#### EXTRAIT DU DOCUMENT

···

L’anxiété fut grande, lorsqu’on apprit la nouvelle à Brest. Le vapeur Île-d’Ouessant, en effet, avait à bord une quarantaine de passagers. Il transportait en outre des bestiaux et onze tonnes de marchandises diverses. Les télégrammes reçus annonçaient bien qu’il n'y avait pas de morts, mais on craignait qu’il n'y eût des blessés et, jusqu’au soir, de nombreuses personnes demeurèrent sur les quais ou se rendirent au Conquet pour avoir des nouvelles des leurs.
Ce n’est que tard dans la nuit que les passagers, débarqués au Conquet par le vapeur Eugène-Potron, des ponts et chaussées, arrivèrent à Brest. On apprit alors ce qui s'était passé.

···

(Enregistrements tirés d’une collection de données)
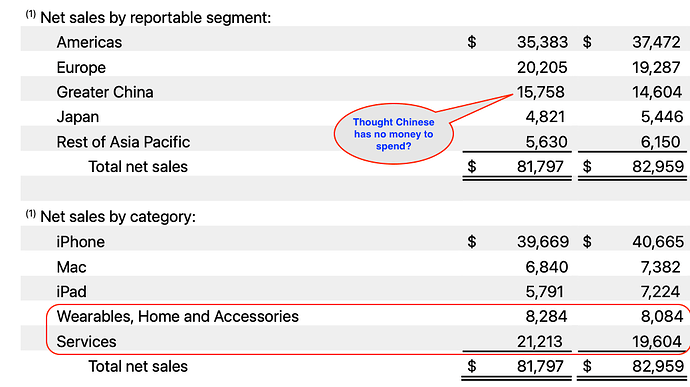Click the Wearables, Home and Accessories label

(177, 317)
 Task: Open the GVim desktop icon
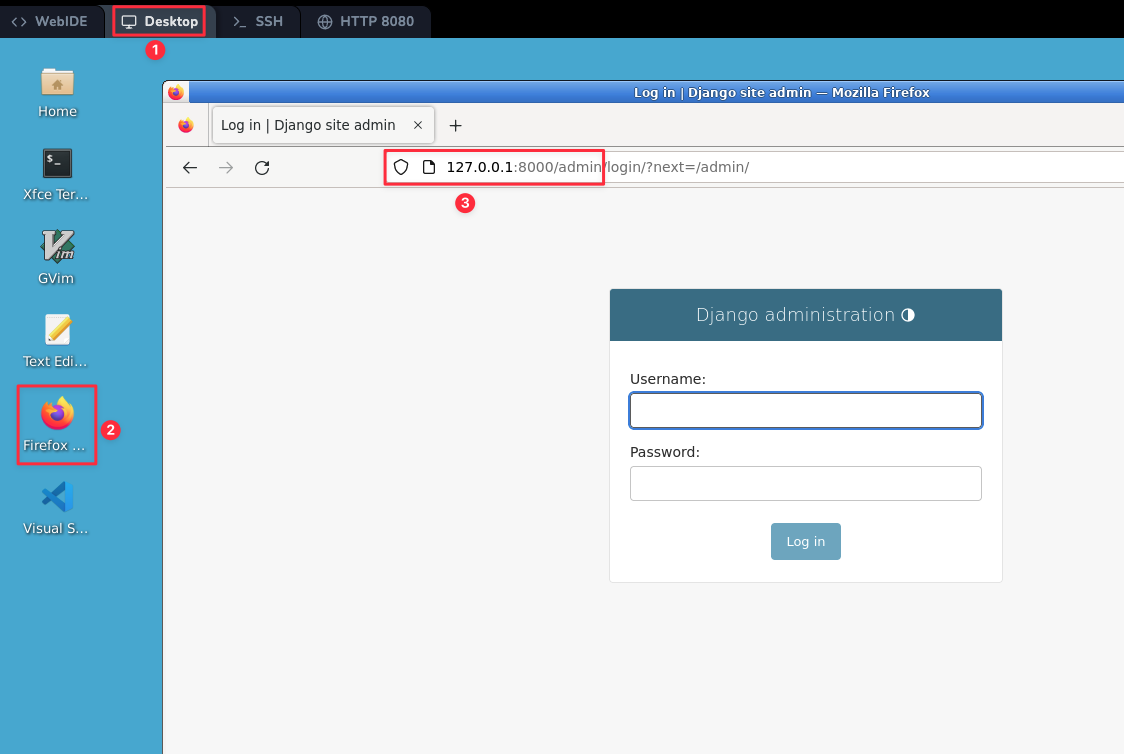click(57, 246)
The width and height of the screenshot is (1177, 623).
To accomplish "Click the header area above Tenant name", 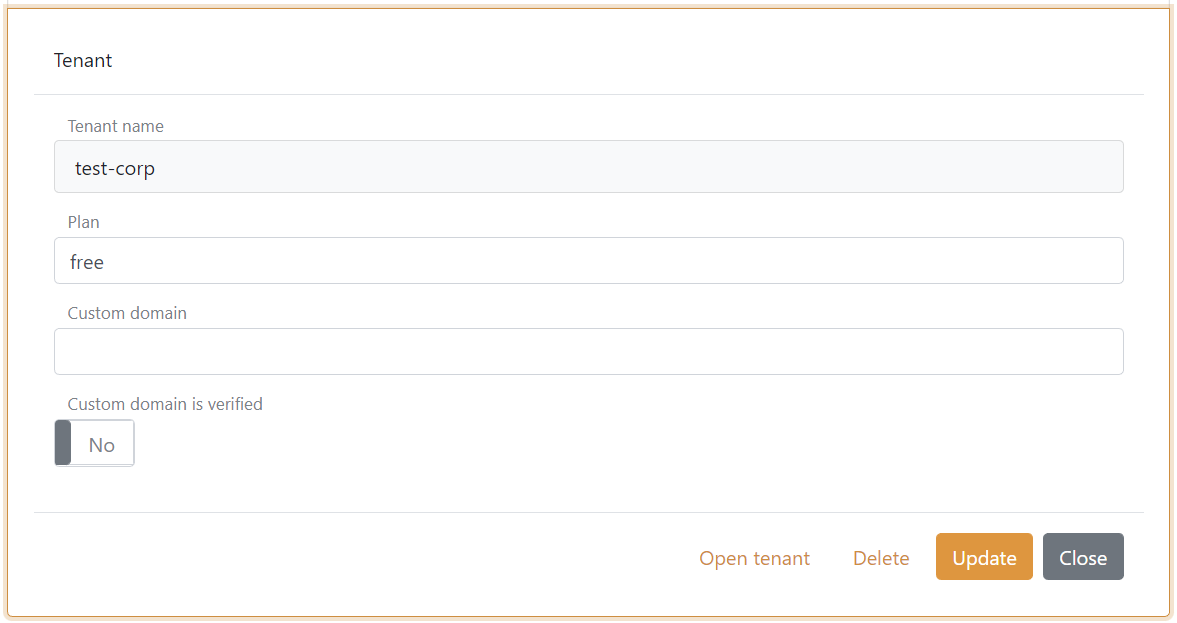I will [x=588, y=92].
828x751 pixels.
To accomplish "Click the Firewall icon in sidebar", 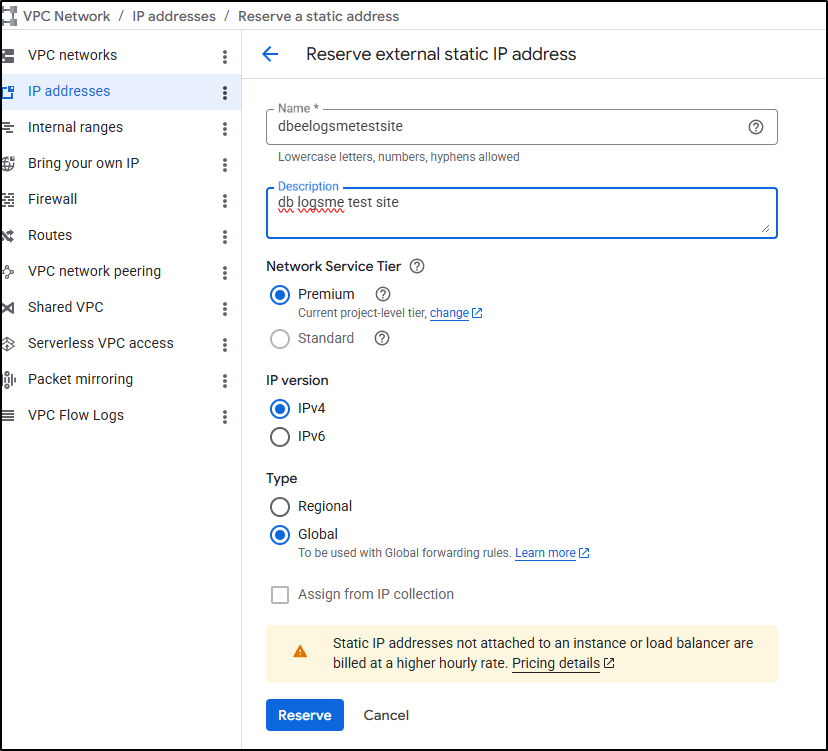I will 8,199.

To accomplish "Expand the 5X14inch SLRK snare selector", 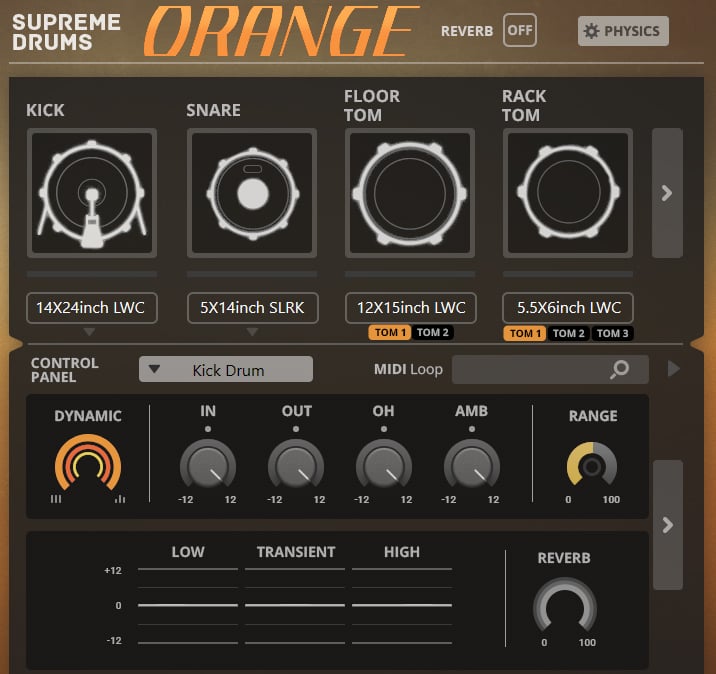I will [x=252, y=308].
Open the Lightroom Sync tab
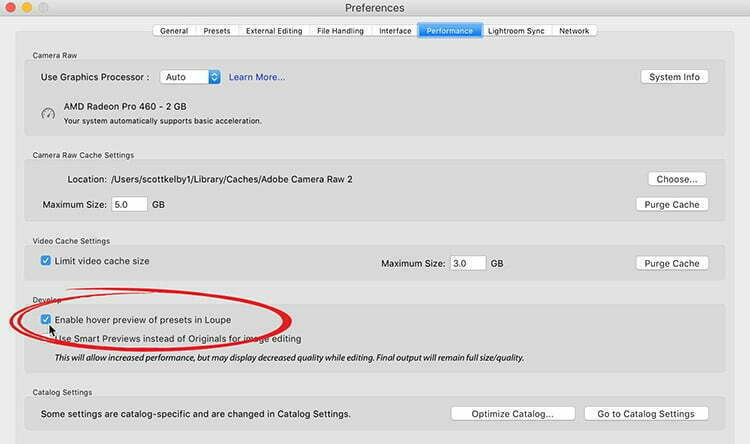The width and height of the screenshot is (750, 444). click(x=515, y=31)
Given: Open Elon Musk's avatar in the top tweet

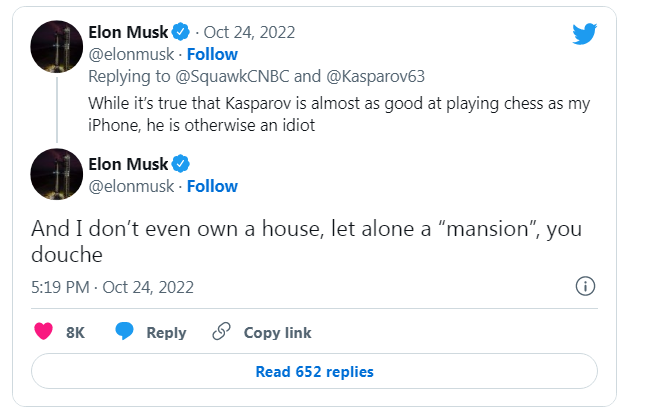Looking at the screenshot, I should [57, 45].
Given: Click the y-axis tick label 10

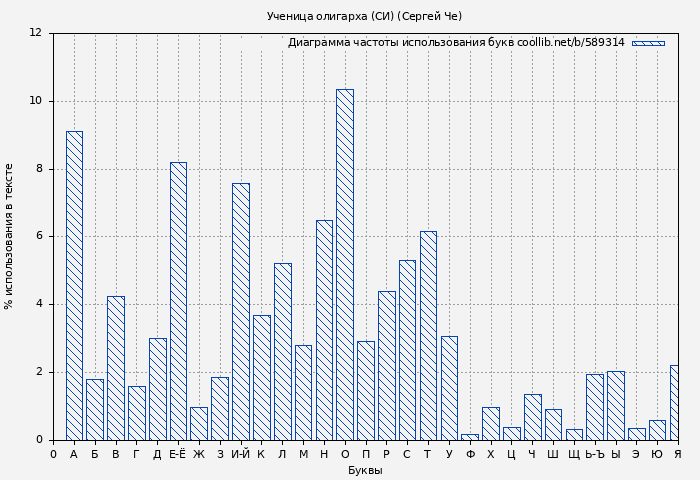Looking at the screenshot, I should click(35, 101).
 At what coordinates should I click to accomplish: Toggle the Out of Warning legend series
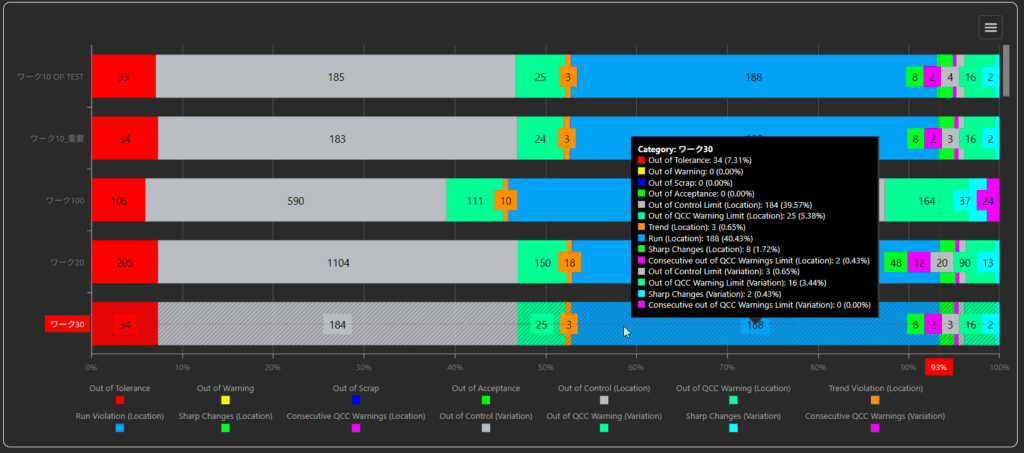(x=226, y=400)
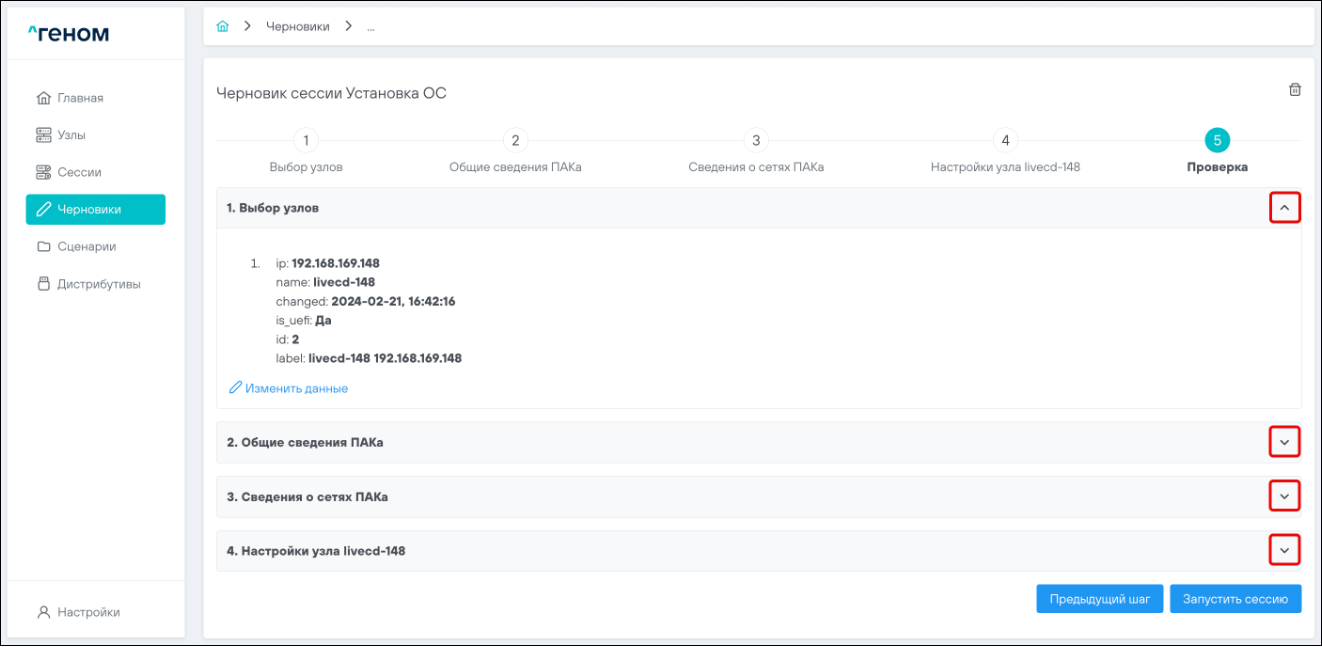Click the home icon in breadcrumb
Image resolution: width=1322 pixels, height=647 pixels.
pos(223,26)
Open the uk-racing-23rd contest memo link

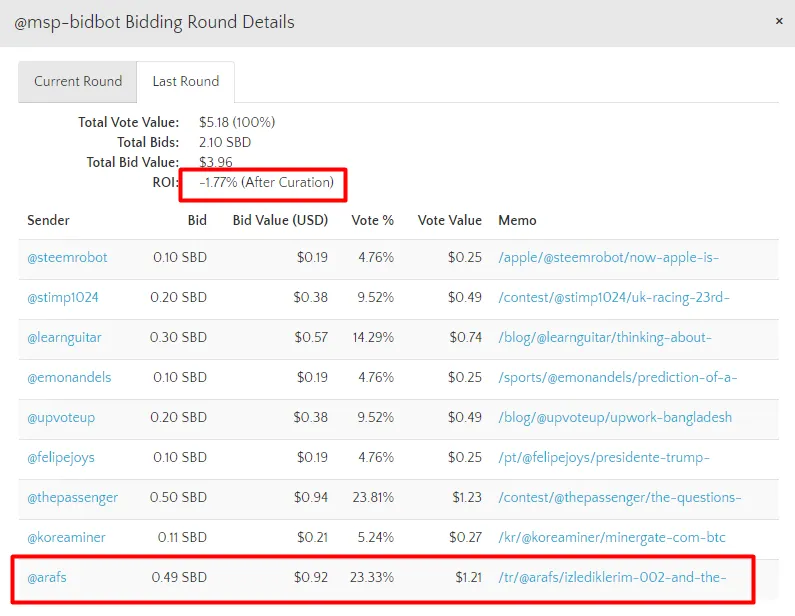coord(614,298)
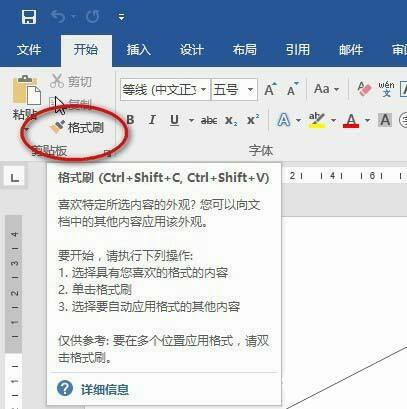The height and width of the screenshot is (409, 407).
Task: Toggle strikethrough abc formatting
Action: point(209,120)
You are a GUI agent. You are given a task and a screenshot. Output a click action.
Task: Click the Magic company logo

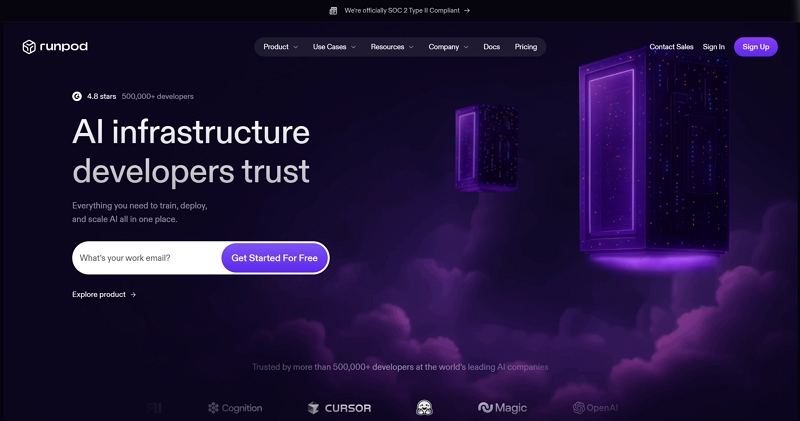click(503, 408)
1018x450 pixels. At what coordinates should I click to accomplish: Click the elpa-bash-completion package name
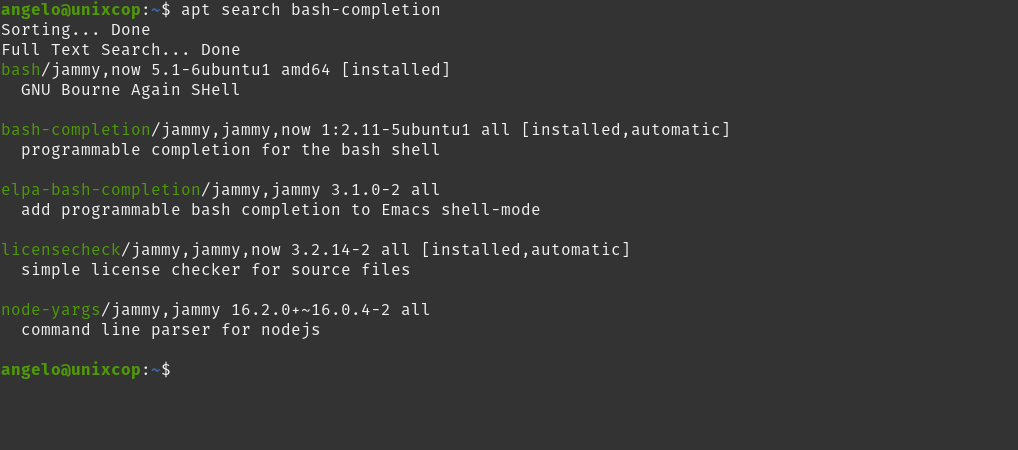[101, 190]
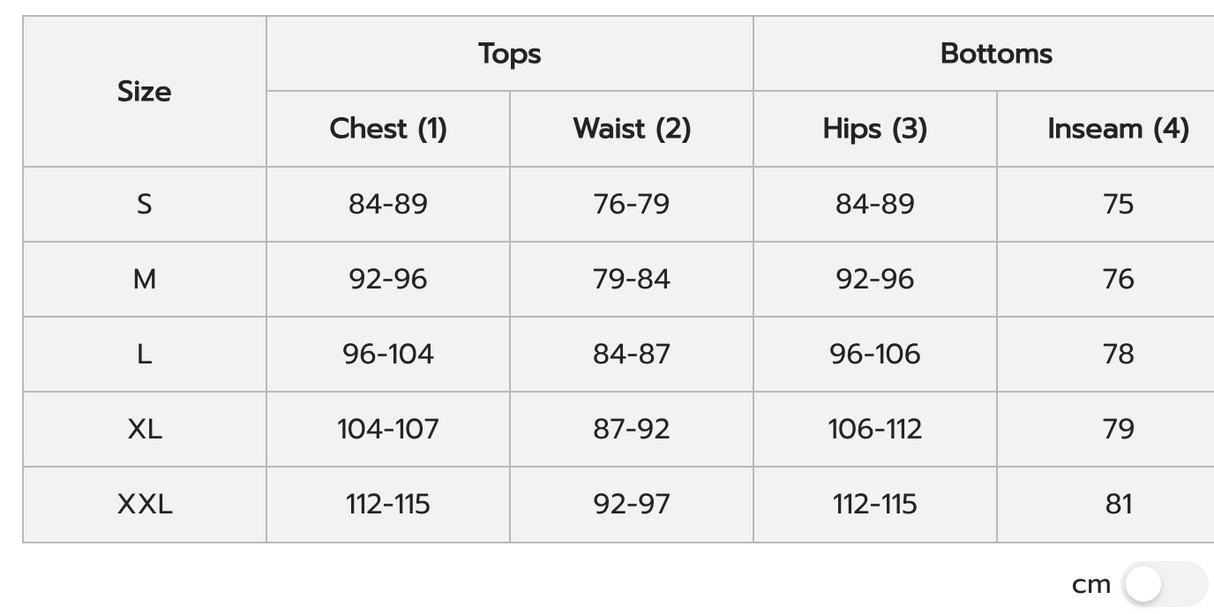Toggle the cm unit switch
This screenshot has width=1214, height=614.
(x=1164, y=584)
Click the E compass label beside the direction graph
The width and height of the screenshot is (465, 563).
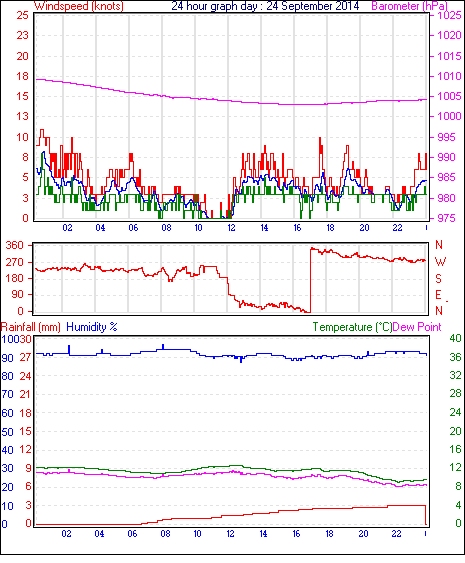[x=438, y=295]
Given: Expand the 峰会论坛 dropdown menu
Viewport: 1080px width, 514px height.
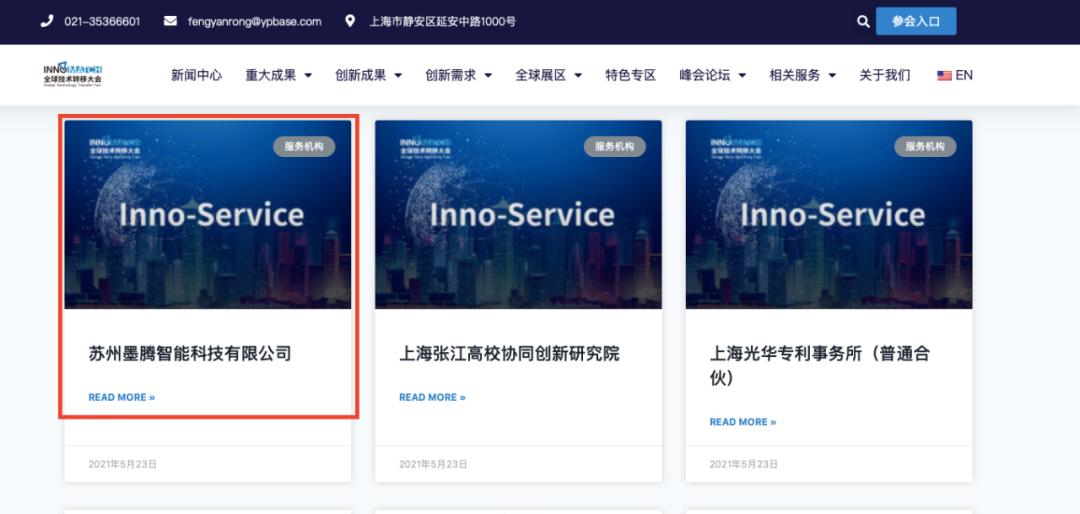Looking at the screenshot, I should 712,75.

···

#### TRAVAIL DEMANDÉ
A. Recopiez l’extrait sur le vapeur Île-d’Ouessant entre "L’anxiété fut grande, lorsqu’on" et "qui s'était passé.", bornes incluses.
B. Poursuivez l’extrait sur le vapeur Île-d’Ouessant à partir de l’endroit où il s’arrête.
Les items ne servent à rien ici.

#### RÉSULTATS PAR TÂCHE
A.
L’anxiété fut grande, lorsqu’on apprit la nouvelle à Brest. Le vapeur Île-d’Ouessant, en effet, avait à bord une quarantaine de passagers. Il transportait en outre des bestiaux et onze tonnes de marchandises diverses. Les télégrammes reçus annonçaient bien qu’il n'y avait pas de morts, mais on craignait qu’il n'y eût des blessés et, jusqu’au soir, de nombreuses personnes demeurèrent sur les quais ou se rendirent au Conquet pour avoir des nouvelles des leurs.
Ce n’est que tard dans la nuit que les passagers, débarqués au Conquet par le vapeur Eugène-Potron, des ponts et chaussées, arrivèrent à Brest. On apprit alors ce qui s'était passé.

B.
Le vapeur avait appareillé à Brest le matin, vers huit heures, par très beau temps et mer clapoteuse au large. La première partie de la traversée ne fut marquée par aucun incident. Le petit navire fit escale au Conquet puis à l’île Molène. Il poursuivait sa route sur Ouessant lorsque, vers 11 heures 30, les passagers ressentirent un choc. Le vapeur venait de se déchirer le flanc sur une roche dont la présence est mention-née sur la carte et que les pêcheurs appellent "Poullou-doun".
L’île d’Ouessant étant en vue, les passagers conservèrent leur sang-froid. Le capitaine fit forcer les feux de façon à gagner rapidement la côte de Lampaul.
L’eau envahissait cependant la cale. Elle pénétra bientôt dans la chaufferie et le navire donna de la bande d’une façon inquiétante. Il fallait renoncer à l’espoir d’atteindre la côte.
Le sauvetage
Quatre embarcations furent aussitôt mises à la mer. L’une d’elles coula aussitôt. Les passagers se jetèrent alors précipitamment dans les trois autres. Les femmes et les enfants, affolés, criaient et pleuraient. Un vieillard tomba à la mer. Il allait périr dans le remous produit par l’hélice lorsqu’un jeune homme de qua-torze ans plongea et réussit à le sauver.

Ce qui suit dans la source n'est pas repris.